Beastie Boys' 'Paul's Boutique' at 30: The 10 Most Random Samples on the Hip-Hop Classic

Mick Hutson/Redferns
The Beastie Boys performing circa 1990.

Thursday (July 25) marks the 30th anniversary of Beastie Boys' 1989 sophomore masterpiece Paul's Boutique, an event celebrated by surviving members Mike D and Ad-Rock through live appearances, the debut of two rare Paul's-era EPs on Spotify and a fresh pair of official Adidas sneakers released in the Beasties' name.

Once hailed by Miles Davis as an album he couldn't stop listening to, Paul's Boutique is denser than otter fur with a collage of uncleared samples surgically spliced together by producers John King and Mike Simpson, aka The Dust Brothers, whom the Beasties met through their friend, Delicious Vinyl's Matt Dike.
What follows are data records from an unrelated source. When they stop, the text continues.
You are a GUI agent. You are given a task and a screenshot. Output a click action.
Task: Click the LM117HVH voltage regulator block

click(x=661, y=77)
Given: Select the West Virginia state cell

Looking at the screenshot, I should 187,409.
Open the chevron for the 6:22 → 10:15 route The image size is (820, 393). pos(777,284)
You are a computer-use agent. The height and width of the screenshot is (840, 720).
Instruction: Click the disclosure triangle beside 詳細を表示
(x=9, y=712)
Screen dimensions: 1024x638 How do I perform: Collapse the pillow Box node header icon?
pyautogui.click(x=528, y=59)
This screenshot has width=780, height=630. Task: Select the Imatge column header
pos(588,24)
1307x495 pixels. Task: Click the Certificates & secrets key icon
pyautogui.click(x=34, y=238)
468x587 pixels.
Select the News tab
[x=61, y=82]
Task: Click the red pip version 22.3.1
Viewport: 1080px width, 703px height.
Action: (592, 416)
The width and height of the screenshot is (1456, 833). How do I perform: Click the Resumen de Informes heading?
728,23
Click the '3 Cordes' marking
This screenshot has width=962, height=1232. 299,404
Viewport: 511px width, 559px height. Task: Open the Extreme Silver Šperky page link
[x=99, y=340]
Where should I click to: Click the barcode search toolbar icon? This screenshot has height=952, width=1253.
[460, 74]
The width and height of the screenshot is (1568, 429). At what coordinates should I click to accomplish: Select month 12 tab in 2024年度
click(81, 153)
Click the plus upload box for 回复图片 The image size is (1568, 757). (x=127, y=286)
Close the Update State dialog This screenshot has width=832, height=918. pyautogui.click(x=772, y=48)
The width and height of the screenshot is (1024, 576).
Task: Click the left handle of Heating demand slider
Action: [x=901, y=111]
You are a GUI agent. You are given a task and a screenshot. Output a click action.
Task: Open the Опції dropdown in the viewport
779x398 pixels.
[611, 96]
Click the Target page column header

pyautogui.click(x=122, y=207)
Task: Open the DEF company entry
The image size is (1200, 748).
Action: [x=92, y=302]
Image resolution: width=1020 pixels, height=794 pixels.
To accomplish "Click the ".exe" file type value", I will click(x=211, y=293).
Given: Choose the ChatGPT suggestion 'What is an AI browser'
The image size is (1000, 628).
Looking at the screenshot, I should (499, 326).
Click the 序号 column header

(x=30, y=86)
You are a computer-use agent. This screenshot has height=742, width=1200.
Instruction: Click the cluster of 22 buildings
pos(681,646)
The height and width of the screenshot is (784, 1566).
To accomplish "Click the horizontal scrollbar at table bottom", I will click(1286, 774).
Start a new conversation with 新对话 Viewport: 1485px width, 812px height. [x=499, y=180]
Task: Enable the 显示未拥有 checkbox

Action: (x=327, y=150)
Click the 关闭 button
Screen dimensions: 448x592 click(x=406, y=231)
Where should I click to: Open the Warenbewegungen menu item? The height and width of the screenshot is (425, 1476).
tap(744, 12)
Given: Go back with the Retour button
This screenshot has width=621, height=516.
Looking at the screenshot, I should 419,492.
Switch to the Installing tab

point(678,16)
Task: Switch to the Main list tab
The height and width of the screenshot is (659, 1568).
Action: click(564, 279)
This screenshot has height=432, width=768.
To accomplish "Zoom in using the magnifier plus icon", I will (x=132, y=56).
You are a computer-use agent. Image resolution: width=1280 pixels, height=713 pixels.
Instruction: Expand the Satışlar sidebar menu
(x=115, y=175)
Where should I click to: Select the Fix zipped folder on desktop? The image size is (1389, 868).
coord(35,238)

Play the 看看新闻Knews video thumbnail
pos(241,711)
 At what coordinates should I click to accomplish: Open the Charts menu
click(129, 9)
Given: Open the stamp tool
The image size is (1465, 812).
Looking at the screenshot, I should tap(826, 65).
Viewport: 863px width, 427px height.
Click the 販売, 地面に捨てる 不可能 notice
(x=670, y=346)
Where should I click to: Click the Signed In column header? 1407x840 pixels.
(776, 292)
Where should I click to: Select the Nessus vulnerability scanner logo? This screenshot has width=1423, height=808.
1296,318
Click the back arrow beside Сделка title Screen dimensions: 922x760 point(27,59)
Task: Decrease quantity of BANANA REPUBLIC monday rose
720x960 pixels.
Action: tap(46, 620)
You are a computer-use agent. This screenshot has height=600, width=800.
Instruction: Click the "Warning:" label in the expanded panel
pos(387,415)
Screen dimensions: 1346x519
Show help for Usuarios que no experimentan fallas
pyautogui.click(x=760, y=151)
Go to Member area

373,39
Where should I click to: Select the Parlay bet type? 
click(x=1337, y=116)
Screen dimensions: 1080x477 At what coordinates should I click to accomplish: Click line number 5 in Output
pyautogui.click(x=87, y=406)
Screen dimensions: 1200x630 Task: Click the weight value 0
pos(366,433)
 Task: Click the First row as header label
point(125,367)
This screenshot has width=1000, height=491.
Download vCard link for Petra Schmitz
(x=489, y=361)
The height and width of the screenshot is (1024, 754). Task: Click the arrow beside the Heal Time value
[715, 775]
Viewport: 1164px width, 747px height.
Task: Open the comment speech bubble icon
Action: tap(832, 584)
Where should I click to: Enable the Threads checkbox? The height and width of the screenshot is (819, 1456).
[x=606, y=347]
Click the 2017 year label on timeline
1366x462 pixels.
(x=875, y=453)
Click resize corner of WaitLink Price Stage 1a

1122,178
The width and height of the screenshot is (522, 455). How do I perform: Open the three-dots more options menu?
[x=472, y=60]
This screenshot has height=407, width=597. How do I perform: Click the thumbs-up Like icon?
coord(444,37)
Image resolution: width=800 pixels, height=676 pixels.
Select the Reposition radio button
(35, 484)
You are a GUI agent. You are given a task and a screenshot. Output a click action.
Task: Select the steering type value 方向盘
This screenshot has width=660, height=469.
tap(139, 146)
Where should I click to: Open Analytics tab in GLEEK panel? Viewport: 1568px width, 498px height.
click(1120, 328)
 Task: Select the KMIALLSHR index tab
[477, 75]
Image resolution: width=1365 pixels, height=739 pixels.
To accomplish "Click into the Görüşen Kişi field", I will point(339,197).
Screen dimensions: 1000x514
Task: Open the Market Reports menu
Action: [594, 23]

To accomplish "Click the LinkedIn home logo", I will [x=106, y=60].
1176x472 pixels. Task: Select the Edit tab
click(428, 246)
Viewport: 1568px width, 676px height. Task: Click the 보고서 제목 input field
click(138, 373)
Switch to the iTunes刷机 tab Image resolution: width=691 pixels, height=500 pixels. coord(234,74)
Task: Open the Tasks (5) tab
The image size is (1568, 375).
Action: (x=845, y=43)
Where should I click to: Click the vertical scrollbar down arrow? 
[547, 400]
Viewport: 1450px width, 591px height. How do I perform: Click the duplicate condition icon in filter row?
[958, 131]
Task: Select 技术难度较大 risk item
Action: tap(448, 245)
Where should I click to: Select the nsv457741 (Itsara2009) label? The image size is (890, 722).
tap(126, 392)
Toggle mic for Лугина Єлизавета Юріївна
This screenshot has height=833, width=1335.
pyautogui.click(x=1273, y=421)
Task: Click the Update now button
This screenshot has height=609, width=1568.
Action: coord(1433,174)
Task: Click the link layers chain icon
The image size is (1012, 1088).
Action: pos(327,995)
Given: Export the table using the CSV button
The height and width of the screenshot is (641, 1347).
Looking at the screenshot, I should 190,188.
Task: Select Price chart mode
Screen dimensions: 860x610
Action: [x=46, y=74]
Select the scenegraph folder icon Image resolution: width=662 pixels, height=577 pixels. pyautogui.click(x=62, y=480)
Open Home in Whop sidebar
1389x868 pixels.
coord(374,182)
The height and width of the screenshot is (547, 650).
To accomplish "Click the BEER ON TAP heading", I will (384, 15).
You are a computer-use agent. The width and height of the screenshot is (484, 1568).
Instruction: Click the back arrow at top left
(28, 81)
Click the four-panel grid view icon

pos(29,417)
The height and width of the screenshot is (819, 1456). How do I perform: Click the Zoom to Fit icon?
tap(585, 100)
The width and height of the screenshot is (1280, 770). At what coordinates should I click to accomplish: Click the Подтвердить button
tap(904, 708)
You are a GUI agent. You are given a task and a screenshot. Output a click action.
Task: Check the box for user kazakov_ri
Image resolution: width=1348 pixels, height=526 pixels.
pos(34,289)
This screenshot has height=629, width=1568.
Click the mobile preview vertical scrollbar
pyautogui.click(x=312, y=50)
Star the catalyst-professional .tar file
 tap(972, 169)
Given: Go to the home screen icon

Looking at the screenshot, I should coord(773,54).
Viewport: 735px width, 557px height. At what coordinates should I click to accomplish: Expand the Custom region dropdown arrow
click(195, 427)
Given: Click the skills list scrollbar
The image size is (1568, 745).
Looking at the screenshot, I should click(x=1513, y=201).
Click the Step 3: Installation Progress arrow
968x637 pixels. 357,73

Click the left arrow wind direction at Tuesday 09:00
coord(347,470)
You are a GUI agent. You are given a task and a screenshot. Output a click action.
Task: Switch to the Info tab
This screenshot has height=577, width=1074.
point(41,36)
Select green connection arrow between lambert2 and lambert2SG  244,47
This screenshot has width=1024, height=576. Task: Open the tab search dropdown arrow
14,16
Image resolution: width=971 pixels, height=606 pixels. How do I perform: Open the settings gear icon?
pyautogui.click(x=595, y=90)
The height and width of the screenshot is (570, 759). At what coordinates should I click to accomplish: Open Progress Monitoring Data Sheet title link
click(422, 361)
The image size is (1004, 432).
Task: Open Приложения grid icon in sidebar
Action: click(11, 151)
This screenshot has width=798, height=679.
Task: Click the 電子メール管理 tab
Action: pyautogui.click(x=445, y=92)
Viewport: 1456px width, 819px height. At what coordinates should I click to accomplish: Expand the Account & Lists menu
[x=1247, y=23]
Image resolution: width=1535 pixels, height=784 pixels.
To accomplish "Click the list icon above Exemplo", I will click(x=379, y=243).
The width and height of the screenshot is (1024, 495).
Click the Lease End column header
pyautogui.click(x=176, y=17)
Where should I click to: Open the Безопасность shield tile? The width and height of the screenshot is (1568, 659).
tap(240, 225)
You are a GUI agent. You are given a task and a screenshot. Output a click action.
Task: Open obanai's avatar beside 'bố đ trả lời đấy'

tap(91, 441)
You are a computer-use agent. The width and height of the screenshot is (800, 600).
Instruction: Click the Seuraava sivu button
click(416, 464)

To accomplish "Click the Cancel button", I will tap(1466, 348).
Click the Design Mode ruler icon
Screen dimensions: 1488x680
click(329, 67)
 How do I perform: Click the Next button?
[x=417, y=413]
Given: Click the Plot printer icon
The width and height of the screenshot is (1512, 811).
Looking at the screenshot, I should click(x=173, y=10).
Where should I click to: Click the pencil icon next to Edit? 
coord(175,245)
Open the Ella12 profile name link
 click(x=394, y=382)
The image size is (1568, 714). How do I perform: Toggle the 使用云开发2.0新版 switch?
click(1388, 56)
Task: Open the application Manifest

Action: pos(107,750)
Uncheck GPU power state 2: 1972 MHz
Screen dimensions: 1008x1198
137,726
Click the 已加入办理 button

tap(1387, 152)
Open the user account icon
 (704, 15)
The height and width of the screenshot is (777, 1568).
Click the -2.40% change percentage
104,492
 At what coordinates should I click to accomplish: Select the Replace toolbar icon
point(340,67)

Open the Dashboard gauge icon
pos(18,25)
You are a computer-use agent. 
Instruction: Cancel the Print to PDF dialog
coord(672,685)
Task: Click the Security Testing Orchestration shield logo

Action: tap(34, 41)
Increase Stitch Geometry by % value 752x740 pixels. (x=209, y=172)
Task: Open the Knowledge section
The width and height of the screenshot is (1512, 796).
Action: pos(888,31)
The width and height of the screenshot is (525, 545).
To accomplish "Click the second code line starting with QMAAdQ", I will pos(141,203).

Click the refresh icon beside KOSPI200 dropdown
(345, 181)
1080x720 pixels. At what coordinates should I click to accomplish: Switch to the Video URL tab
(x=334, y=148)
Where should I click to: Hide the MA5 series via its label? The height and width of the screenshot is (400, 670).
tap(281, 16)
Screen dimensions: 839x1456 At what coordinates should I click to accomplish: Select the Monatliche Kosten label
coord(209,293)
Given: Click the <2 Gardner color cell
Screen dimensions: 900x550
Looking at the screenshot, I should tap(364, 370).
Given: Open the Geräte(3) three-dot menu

The Dust Brothers and Mario Caldato, Jr. (on his first job with the band) worked on piecing together Paul's out of an estimated 150-odd samples.

Thirty years later, it's still not out of the ordinary to discover something you never heard before across this 15-track odyssey into a thrift store rack full of weird vinyl -- which is part of the reason the album is often compared to Sgt. Pepper, a dubious honor considering the Beatles tried suing the Beasties over the healthy bite of their catalog utilized for one of the most beloved cuts on the album, "The Sounds of Science."

For many fans, Paul's Boutique was more than a hip-hop classic -- it is a rhyming music almanac, a sonic scavenger hunt that you could take years trying to solve. And while the Internet may have spoiled the thrill of the hunt with complete source lists available on Wikipedia and the otherwise indispensable WhoSampled.com, nothing beats closing the browser and letting your mind make the connections.

Here are 10 of the most super-secret special ingredients to the Dust Brothers' one-of-a-kind layer cake that, after 30 years, still sounds as oven-fresh as the day it was baked.

1. Thin Lizzy - "Johnny the Fox Meets Jimmy the Weed" (Sampled on "Shake Your Rump")

There's a ton happening in the beat the Dust Brothers created for Paul's Boutique'sfirst proper cut following "To All The Girls…," a crazy mashup of Ronnie Laws, Rose Royce, a pair of Sugar Hill Records classics in Funky 4 + 1's "That's The Joint" and The Sugarhill Gang's "8th Wonder" and the eternal James Brown/Afrika Bambaataa collabo "Unity" among other snippets. The biggest surprise, however, comes in when we hear Thin Lizzy drummer Brian Downey's opening snare rhythm to the Irish band's "Johnny the Fox Meets Jimmy the Weed," which can be found right after the three MCs declare "You heard my style, I think you missed the point" somewhere around the 37-second mark.

2. "Momma Miss America" by Paul McCartney (Sampled on "Johnny Ryall")

Macca was surely so spun over the incorporation of the Fabs' music on "The Sounds of Science" at the time he must've missed the little snatch of his jagged guitar solo off this tune from the McCartney album that the Dust Brothers added into the chorus of this song about a homeless guy who used to hang out on the Beasties' stoop.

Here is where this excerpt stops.